04 Sep 07

Whilst we all know that tall parents are more likely to have tall children, scientists have been unable to identify any common genes that make people taller than others. Now, however, scientists have identified the first gene, known as HMGA2, a common variant of which directly influences height.

The difference in height between a person carrying two copies of the variant and a person carrying no copies is just under 1cm, so does not on its own explain the range of heights across the population. However, the researchers believe the findings may prove important.

Previous studies have suggested that, unlike conditions such as obesity, which is caused by a mix of genetic and environmental factors - so called 'nature and nurture' - 90 per cent of normal variation in human height is due to genetic factors rather than, for example, diet. However, other than very rare gene variants that affect height in only a small number of people, no common gene variants have until now been identified.

The research was led by Professor Mark McCarthy from the University of Oxford, Dr Tim Frayling from the Peninsula Medical School, Exeter, and Dr Joel Hirschhorn from the Broad Institute of Harvard and MIT in Cambridge, US. Professor McCarthy Dr Frayling and were also part of a Wellcome Trust-funded study team that discovered the first common gene linked to obesity in April this year.

Using data from the Wellcome Trust Case Control Consortium, the largest study ever undertaken into the genetics underlying common diseases, and the Diabetes Genetics Initiative in the US, the researchers conducted a genome-wide study of DNA samples from 5,000 people. The findings - that variations in the gene HMGA2 make some people taller than others - were published online today in the journal Nature Genetics.

Each of us carries two copies of each gene, one from our mother and one from our father. However, each copy can be a variant, or 'allele' - in the case of the HMGA2 gene, a 'tall' version and a 'short' version. The researchers found that as many as 25 per cent of white Europeans carried two 'tall' versions of this particular gene, making them approximately 1cm taller than the 25 per cent of people who carry two 'short' versions.

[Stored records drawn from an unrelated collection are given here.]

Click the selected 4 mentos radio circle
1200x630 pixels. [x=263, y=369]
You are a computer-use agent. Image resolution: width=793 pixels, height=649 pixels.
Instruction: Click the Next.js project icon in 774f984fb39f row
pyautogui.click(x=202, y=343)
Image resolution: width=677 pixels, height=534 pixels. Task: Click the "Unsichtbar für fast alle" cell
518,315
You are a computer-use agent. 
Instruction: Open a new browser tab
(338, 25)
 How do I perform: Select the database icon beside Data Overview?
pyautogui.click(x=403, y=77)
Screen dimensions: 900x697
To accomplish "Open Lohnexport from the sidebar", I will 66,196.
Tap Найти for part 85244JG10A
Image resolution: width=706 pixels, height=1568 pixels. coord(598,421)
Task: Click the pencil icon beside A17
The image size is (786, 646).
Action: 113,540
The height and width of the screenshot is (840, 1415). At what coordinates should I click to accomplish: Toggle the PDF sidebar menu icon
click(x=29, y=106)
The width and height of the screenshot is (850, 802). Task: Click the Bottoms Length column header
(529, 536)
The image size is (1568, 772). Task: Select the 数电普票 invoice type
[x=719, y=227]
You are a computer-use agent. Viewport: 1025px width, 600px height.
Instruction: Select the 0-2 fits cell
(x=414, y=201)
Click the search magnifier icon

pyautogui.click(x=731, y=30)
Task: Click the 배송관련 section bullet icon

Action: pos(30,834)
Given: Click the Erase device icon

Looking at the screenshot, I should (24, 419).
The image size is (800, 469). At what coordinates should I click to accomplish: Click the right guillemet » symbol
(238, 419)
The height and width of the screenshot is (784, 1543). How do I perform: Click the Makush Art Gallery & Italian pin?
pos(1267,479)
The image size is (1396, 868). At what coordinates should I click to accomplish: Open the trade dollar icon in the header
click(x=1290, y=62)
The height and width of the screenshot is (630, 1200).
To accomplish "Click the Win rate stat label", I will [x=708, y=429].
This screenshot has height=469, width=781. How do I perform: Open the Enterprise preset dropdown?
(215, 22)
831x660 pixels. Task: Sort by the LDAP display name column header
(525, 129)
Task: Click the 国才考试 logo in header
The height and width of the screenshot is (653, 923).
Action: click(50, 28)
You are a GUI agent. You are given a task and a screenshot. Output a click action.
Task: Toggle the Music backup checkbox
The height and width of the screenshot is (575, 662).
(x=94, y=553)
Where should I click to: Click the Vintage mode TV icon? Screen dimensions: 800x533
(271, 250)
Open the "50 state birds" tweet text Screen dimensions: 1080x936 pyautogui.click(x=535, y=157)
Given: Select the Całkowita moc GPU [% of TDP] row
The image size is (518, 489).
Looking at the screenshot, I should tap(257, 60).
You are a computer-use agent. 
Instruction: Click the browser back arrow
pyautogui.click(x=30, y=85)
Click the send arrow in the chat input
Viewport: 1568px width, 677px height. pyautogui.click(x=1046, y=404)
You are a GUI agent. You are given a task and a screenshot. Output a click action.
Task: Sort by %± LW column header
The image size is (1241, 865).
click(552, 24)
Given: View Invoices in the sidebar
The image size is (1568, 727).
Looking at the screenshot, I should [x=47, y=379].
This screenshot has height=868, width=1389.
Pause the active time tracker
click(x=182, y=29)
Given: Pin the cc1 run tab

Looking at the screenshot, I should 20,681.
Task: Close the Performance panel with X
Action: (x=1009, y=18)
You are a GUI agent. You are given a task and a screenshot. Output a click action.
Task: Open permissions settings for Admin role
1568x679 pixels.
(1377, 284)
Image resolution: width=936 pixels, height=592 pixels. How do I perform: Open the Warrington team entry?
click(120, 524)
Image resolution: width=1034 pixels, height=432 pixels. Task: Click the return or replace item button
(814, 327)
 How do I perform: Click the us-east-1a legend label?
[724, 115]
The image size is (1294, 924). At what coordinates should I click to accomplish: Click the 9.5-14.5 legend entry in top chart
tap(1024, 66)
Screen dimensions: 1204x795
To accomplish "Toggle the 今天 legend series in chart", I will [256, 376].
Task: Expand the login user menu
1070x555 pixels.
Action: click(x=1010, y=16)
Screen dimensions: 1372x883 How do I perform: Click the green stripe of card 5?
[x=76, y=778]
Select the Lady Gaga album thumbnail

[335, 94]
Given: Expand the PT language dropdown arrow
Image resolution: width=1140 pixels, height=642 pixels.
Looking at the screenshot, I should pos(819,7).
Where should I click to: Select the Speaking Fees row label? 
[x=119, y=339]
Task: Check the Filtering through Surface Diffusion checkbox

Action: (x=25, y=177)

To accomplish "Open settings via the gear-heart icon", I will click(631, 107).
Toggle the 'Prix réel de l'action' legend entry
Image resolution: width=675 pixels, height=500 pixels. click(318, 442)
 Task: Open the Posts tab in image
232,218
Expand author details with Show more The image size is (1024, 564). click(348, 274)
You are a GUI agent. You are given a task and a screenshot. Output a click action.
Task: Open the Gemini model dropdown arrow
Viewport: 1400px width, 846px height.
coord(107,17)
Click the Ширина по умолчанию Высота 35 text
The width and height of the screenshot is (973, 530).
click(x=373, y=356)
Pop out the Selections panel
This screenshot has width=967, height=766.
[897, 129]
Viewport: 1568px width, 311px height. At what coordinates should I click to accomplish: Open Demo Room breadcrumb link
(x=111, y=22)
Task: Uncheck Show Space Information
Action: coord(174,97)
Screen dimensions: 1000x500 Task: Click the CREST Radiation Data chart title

The exact role that HMGA2has in growth is unclear, but the researchers believe it is most likely in increased cell production. This may have implications for the development of cancer as tumours occur due to unregulated cell growth. Previous studies have shown an association between height and certain cancers: taller people are statistically more likely to be at risk from cancers, including those found in the prostate, bladder and lung.

The authors believe that the study has major implications for helping scientists understand how common variations in DNA in the human the genome actually affect us, especially in relation to growth and development.

The research was funded by the Wellcome Trust with support from Diabetes UK, the Medical Research Council and a number of additional funders.